There is a very helpful model of the human:
= a person has needs
there are approximating lists - https://www.cnvc.org/training/resource/needs-inventory
-
whenever need is met, we generate pleasant feelings
- whenever need is not met, we generate unpleasant feeling

- paying attention to feelings can help us discover unmet needs, even if we aren't initially conscious of them

= there is an important difference between 'a strategy' and 'a need'
understanding of which can change behavior significantly

"need" is something that can be satisfied in many ways.
model proposes, that if we don't fixate on the strategy and satisfy the need in a different way
it will be just as good.

with clear understanding of these things lots of conflicts can be solved.
conflict is often when people try to satisfy their needs with strategies that don't satisfy needs of another.

focusing on needs and not on strategies can help us find different ways that satisfy all included.

This is applicable to sub-minds or sub-agents within one person.

Some needs are overlooked by society.
E.g my need for being seen, for friendly acknowledgement of my (light) struggles is unsatisfied at this moment.
To the extent that I initially thought to dedicate idea of "me wanting more understanding, and being afraid to ask for it" as the most important.

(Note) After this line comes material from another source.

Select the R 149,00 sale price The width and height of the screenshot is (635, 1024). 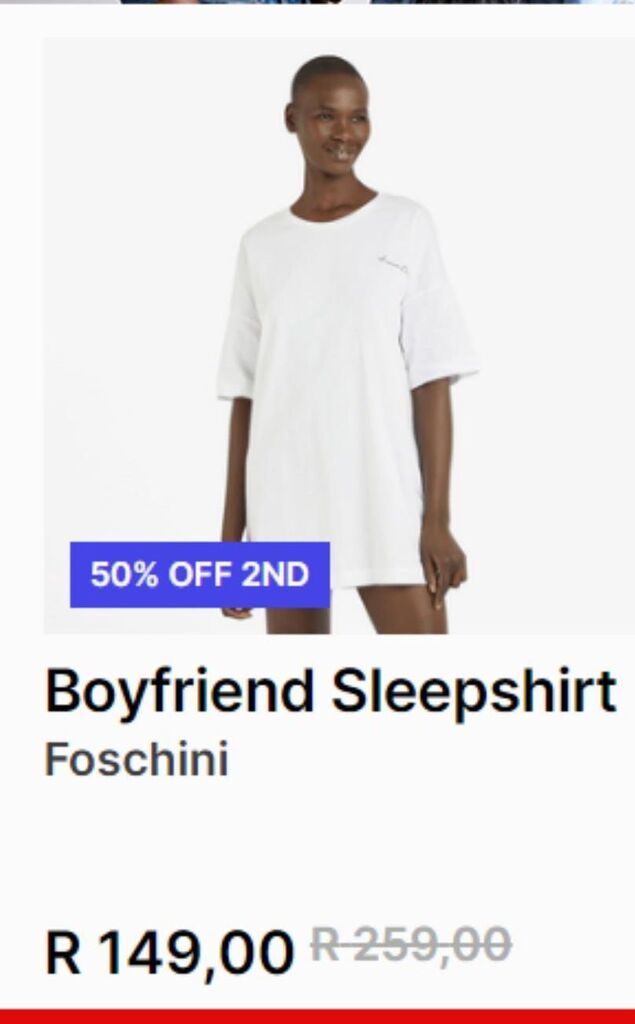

(NVC in general turned out to be a very important tool for me)

One important idea that I have not yet had time to share widely, explained in five minutes:

What happens if we assume that a comfortable life and reproduction are inviolable priviledges, and imagine a world where these are (by the magic of positing) guaranteed never to be violated for any human? This suggests that the number of humans would increase exponentially, without end, until eventually some point is hit where the energy and resources available in the universe, available at the reach of mankind, is less than the resources needed to provide a comfortable life to every person. Therefore, there can exist no world where both reproduction and a comfortable life are guaranteed for all individuals, unless we happen to live in a world where there is infinite energy (negentropy) and resources.

---

The explanation might not be perfect, and the important implications that I believe follow may not be clear from this, but this is a principle that I often find myself meditating upon.

Were long-standing research problems actually ever presented at IMO? AFAIK, problems featured there already have solutions.